After breakfast Bud went out and roped Hatrack, and after a tussle that lasted several strenuous minutes, brought him into camp. Hatrack certainly was a sorry-looking beast.

His long, dirty, yellowish-brown hair was rumpled and fluffed up. His ribs showed sharp, and his tail was full of burs, while his short and scraggy mane was missing in spots.

His flanks had been rubbed bare of hair where he had lain for many nights on the rocks and in the sands of the desert.

"Well, dog my cats, if he ain't ther orneriest-lookin' beast what ever toted a saddle," said Bud, looking him over, as Hatrack stood with drooping head and ears.

"Bud, he isn't worth making cat's meat out of," said Ben. "I guess you made that race to get rid of him. It's easier and more humane than shooting him or abandoning him to the prairie wolves."

"Reckon so?" asked Bud, looking at Ben out of the corner of a twinkling eye.

"Oh, dear me, but he's awfully ugly," said Stella, coming from the tent which she and her aunt, Mrs. Graham, occupied a short distance from the camp.
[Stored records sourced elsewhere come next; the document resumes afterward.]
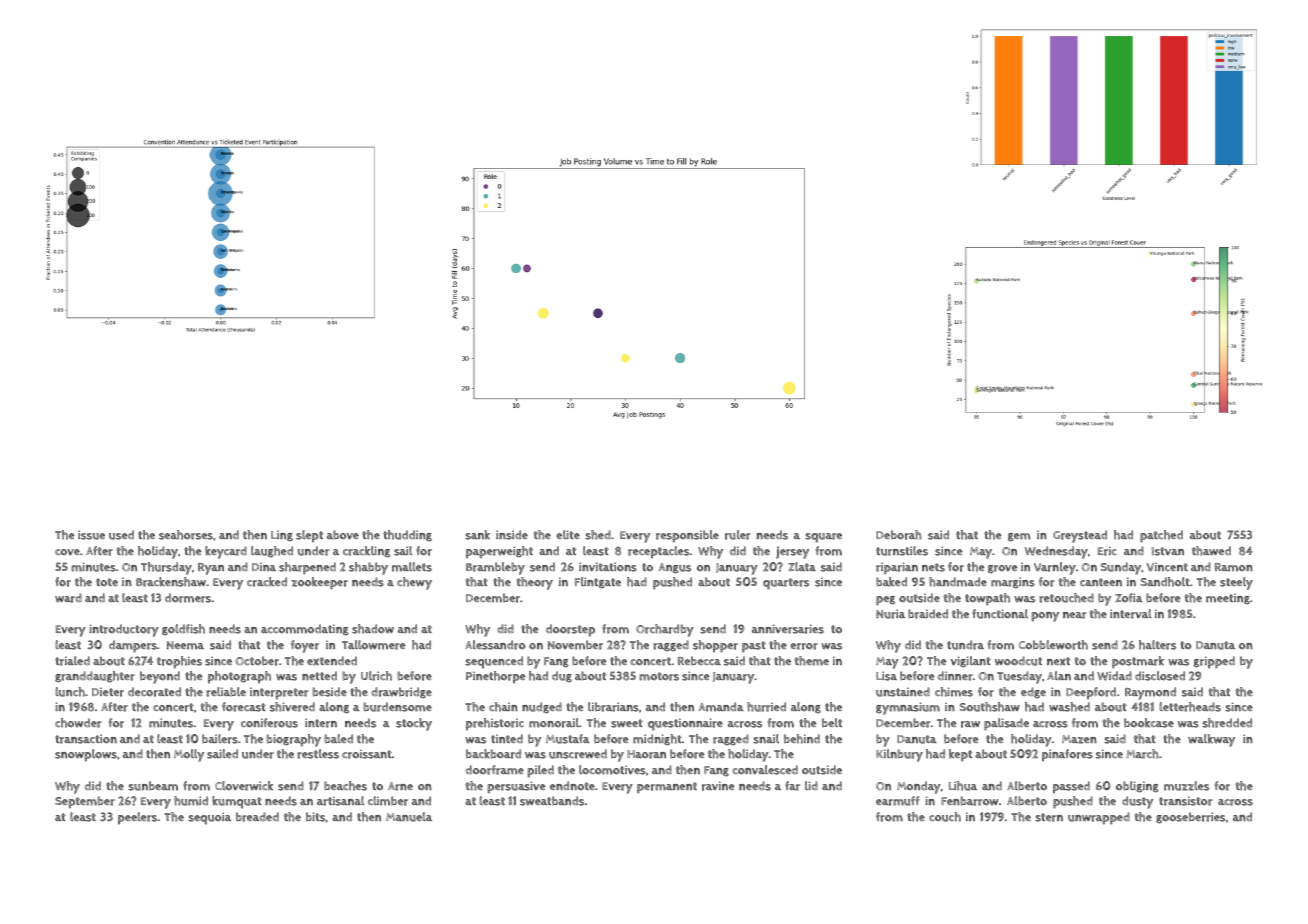 The width and height of the screenshot is (1308, 924). I want to click on disclosed, so click(1160, 676).
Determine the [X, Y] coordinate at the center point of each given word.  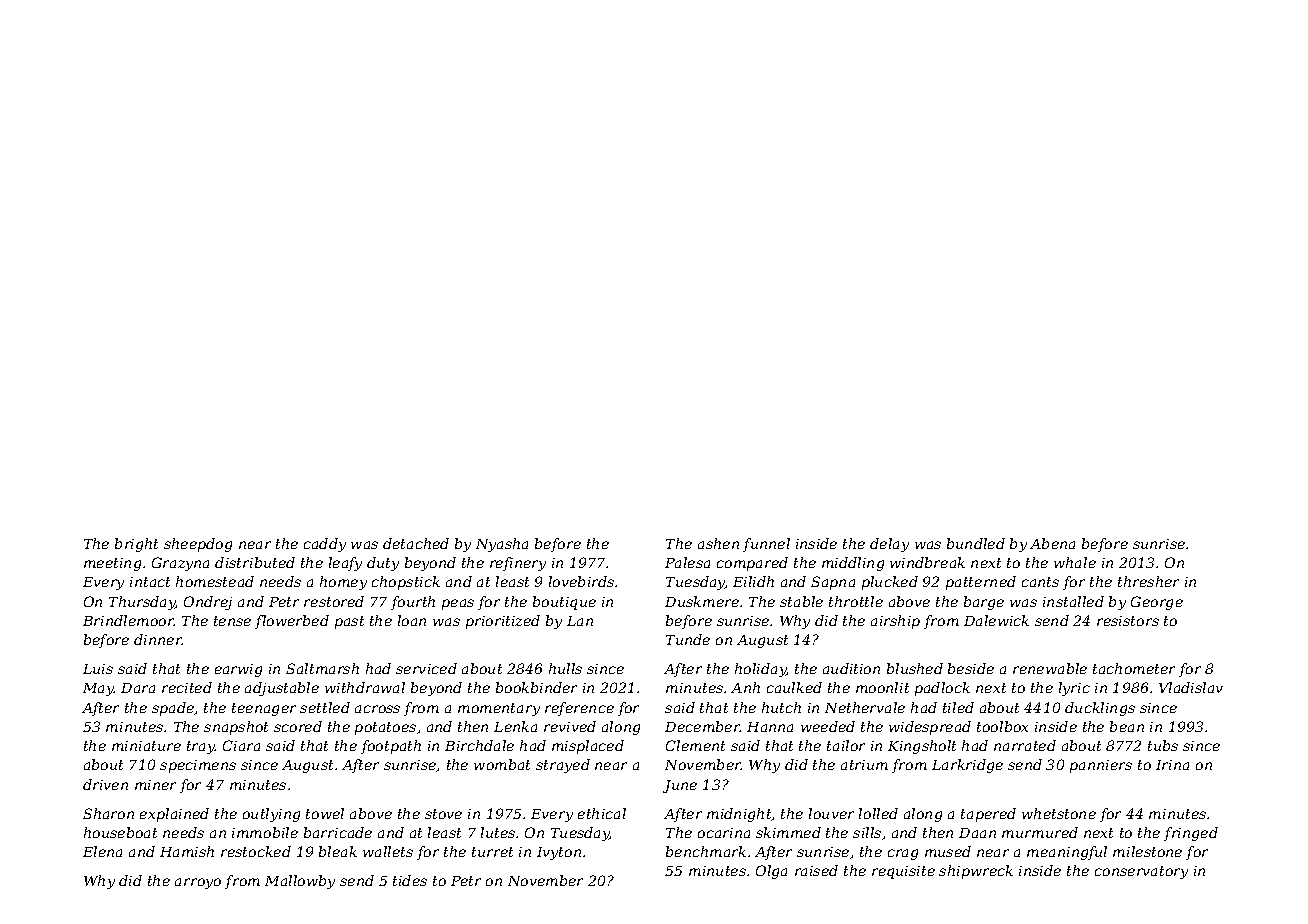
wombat [502, 764]
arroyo [198, 883]
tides [410, 880]
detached [416, 543]
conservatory [1141, 872]
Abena [1052, 543]
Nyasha [502, 545]
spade [173, 709]
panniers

She was as spick and span as a new dollar, nattily dressed in a bifurcated riding skirt, from beneath which peeped a pair of high tan riding boots.

Her white Stetson had just the right curl of brim to be most becoming, and her wavy hair fell in profusion over her shoulders.

She was pulling on a pair of fringed gauntlets, and her braided quirt, with a silver knob for a handle, hung by its thong from her slender wrist.